▶ **TASK TO CARRY OUT**
List every four-digit year that appears in the passage about Christ Episcopal Church and Cemetery, in the order they occur.

Christ Episcopal Church and Cemetery is an historic Episcopal church and cemetery located at Cambridge, Dorchester County, Maryland U.S.A.

History 
Christ Church is the parish church of Great Choptank Parish, founded in 1692 as one of the List of original 30 Anglican parishes in the Province of Maryland.

The church structure, designed by noted Baltimore architect Charles E. Cassell and built between 1883 and 1884, is a large Gothic Revival stone structure of green serpentinite stone on a cruciform plan.  The adjoining cemetery is enclosed on three sides by a brick wall, and burials therein date from 1674 to the present. Church parishioners included five governors of Maryland, a state Attorney General, an Ambassador to the Netherlands, local judges and lawyers and several U.S. Congressmen, where most are buried.

Christ Episcopal Church and Cemetery was listed on the National Register of Historic Places in 1984.

▶ **LISTING**
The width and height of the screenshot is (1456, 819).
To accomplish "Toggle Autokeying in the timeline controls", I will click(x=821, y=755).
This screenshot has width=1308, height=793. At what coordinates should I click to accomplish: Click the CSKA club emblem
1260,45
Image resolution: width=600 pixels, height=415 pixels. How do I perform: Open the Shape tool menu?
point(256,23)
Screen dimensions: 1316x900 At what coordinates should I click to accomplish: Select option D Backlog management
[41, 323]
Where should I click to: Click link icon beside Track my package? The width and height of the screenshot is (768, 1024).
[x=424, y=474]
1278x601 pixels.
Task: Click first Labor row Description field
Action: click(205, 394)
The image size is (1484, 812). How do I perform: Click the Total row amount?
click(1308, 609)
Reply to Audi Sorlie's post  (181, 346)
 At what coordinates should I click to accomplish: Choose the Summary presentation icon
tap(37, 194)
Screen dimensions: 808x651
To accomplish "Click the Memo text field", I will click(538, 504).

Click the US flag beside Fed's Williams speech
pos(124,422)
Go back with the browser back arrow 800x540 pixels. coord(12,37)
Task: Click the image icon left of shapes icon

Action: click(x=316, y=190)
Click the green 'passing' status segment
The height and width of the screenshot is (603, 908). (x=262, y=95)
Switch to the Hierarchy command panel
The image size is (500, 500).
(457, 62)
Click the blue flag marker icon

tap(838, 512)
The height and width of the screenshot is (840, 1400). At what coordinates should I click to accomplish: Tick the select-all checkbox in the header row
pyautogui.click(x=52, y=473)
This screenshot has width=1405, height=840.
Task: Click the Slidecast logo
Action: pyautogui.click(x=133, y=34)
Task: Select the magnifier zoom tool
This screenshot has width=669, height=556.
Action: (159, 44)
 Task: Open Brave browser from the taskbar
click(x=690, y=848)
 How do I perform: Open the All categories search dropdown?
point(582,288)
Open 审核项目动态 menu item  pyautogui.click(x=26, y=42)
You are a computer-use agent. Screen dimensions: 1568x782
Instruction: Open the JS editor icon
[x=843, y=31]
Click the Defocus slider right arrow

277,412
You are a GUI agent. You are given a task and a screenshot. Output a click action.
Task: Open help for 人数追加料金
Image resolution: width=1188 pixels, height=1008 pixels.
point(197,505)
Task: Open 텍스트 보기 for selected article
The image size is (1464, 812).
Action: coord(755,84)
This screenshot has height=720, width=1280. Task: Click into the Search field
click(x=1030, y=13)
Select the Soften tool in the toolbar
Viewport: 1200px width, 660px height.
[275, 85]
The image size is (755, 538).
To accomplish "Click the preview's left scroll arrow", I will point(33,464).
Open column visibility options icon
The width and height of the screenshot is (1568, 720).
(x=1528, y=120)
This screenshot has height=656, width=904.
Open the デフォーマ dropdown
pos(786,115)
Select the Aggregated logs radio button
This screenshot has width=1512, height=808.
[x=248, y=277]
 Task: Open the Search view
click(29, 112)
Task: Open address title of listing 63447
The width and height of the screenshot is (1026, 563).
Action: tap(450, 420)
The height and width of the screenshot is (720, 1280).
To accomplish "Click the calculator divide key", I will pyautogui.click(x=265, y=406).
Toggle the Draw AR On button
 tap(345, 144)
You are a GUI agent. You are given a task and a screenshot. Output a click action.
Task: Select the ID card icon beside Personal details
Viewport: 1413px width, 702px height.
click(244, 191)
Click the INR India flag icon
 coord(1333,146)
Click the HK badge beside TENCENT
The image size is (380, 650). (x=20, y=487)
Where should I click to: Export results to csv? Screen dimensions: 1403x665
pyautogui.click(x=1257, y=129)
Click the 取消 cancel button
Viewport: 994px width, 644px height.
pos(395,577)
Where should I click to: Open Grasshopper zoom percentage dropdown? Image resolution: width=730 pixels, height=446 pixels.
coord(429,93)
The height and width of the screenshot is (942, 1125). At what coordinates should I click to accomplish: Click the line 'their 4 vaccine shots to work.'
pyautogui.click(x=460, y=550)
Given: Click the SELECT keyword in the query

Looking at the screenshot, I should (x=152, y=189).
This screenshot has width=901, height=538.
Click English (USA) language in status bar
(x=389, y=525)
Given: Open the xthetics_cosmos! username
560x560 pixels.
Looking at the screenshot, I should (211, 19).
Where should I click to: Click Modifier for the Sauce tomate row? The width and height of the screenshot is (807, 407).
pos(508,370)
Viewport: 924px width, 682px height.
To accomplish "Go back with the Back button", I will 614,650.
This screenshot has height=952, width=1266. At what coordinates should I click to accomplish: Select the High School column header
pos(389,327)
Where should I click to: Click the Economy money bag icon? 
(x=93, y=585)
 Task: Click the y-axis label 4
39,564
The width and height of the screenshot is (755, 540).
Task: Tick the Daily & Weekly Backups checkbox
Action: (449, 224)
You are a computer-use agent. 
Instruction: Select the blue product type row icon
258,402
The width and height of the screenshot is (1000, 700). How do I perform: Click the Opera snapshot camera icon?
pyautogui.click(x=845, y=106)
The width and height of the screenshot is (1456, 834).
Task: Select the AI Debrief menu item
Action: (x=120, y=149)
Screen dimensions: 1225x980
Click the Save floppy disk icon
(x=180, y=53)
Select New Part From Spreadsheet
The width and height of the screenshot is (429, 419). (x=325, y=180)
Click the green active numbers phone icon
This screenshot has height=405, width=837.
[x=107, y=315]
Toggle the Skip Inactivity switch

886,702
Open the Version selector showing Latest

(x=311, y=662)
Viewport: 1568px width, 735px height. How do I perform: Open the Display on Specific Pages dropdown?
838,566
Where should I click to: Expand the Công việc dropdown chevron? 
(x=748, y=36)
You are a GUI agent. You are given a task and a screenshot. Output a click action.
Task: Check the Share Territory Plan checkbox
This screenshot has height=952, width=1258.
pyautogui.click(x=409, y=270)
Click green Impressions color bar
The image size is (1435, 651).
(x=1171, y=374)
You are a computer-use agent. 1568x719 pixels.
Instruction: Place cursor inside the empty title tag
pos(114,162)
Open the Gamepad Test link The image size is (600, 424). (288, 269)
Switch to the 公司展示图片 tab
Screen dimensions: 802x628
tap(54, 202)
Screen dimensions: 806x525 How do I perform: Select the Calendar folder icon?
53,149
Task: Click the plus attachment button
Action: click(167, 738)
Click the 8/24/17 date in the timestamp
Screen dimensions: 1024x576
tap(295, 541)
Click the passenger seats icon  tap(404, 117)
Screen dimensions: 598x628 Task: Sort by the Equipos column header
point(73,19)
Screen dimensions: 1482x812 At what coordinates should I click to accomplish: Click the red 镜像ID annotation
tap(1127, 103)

▶ **EXERCISE RESULT**
1692, 1883, 1884, 1674, 1984